## Your task
All lines with the word "drawing" in the material below are required.

* * * * * * *

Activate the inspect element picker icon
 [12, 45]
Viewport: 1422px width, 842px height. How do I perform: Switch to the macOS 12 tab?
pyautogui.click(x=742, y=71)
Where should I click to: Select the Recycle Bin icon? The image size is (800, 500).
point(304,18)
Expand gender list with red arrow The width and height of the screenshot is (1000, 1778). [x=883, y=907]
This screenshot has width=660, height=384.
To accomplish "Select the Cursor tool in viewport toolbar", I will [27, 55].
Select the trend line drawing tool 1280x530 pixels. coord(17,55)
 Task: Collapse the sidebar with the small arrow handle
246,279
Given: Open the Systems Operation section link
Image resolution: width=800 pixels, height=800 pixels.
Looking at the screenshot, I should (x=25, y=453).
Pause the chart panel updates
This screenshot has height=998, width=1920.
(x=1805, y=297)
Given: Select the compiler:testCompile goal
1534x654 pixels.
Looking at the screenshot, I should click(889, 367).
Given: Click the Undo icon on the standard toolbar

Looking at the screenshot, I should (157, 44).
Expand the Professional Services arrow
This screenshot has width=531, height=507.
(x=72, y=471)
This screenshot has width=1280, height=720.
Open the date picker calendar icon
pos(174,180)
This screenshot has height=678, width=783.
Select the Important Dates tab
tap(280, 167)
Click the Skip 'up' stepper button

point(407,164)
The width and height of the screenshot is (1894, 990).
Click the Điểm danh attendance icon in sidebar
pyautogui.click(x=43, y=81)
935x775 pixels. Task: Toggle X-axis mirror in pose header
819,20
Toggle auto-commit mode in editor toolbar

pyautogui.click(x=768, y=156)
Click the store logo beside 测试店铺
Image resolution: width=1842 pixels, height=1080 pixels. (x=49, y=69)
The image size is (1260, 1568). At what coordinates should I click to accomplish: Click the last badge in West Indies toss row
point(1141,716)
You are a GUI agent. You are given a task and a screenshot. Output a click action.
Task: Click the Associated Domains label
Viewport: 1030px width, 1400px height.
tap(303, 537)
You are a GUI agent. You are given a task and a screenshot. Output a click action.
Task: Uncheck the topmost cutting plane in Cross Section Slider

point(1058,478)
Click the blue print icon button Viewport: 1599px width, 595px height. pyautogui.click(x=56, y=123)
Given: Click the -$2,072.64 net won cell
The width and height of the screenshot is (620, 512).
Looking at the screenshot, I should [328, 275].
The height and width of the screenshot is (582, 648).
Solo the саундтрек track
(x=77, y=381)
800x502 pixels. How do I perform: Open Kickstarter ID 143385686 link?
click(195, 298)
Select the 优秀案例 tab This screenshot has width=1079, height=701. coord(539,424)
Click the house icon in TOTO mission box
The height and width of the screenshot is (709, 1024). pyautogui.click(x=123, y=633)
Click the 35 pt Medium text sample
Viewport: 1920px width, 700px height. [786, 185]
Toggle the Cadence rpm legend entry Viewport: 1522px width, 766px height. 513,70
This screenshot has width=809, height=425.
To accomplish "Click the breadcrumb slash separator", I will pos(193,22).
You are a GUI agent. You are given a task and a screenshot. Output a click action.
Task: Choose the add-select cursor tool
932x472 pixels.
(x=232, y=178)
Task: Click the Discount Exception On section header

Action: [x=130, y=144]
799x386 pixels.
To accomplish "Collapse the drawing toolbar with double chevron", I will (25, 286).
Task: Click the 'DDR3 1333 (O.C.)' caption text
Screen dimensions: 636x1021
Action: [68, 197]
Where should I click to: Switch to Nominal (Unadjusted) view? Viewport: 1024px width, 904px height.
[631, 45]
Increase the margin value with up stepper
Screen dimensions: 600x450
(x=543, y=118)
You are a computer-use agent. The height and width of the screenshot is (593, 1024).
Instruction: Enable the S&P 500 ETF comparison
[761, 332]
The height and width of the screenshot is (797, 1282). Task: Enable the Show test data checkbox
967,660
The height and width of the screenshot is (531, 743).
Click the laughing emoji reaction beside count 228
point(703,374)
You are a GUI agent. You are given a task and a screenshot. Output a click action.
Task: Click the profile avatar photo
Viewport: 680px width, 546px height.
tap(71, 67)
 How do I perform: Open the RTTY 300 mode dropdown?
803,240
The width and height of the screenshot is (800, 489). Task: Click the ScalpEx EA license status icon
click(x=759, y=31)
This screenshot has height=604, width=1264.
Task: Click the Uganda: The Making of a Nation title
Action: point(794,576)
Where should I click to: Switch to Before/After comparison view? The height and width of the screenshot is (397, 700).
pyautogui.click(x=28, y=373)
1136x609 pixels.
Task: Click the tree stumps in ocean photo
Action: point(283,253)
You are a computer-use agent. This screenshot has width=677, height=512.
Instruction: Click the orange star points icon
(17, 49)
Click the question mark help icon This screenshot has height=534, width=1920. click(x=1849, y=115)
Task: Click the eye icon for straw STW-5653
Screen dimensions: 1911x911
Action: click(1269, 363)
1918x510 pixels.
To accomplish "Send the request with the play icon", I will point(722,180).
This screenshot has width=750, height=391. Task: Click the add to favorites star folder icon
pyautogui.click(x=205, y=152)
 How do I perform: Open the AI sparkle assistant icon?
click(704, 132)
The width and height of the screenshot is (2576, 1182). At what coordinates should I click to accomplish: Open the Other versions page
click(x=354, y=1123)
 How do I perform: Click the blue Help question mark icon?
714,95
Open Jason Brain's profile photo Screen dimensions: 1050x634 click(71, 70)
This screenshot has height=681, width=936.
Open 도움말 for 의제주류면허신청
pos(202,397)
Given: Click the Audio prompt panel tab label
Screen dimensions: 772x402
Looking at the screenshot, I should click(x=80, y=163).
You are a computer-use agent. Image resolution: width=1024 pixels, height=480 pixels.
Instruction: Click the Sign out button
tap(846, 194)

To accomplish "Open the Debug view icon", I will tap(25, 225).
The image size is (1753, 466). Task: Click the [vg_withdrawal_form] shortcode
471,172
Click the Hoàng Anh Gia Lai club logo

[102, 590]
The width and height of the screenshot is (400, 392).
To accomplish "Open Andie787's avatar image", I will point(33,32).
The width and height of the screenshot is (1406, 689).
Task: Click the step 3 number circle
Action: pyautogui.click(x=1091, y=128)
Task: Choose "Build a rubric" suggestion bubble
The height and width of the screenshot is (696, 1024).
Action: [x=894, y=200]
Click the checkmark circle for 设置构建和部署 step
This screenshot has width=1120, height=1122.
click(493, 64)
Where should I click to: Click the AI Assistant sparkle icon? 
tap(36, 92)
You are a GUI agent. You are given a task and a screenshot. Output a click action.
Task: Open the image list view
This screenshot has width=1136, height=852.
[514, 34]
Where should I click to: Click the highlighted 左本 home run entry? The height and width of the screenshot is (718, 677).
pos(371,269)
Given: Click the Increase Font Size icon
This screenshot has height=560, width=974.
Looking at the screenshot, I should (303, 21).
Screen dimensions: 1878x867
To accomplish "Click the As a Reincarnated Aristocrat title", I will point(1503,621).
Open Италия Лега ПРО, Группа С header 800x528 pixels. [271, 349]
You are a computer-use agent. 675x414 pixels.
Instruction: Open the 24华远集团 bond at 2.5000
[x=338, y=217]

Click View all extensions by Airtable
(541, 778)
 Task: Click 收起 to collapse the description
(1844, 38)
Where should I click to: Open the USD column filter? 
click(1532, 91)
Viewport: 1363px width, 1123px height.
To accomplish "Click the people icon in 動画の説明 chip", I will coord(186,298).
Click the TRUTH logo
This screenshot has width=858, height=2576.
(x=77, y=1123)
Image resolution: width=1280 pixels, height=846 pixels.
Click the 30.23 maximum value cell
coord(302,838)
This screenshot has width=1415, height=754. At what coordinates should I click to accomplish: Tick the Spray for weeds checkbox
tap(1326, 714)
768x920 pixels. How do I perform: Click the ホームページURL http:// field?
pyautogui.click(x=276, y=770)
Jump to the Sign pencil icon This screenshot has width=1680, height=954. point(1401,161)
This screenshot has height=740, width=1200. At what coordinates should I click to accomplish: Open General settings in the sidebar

* * * * * * *

## Response below
Select the trend line drawing tool 1280x530 pixels. coord(17,55)
To accomplish "Collapse the drawing toolbar with double chevron", I will (25, 286).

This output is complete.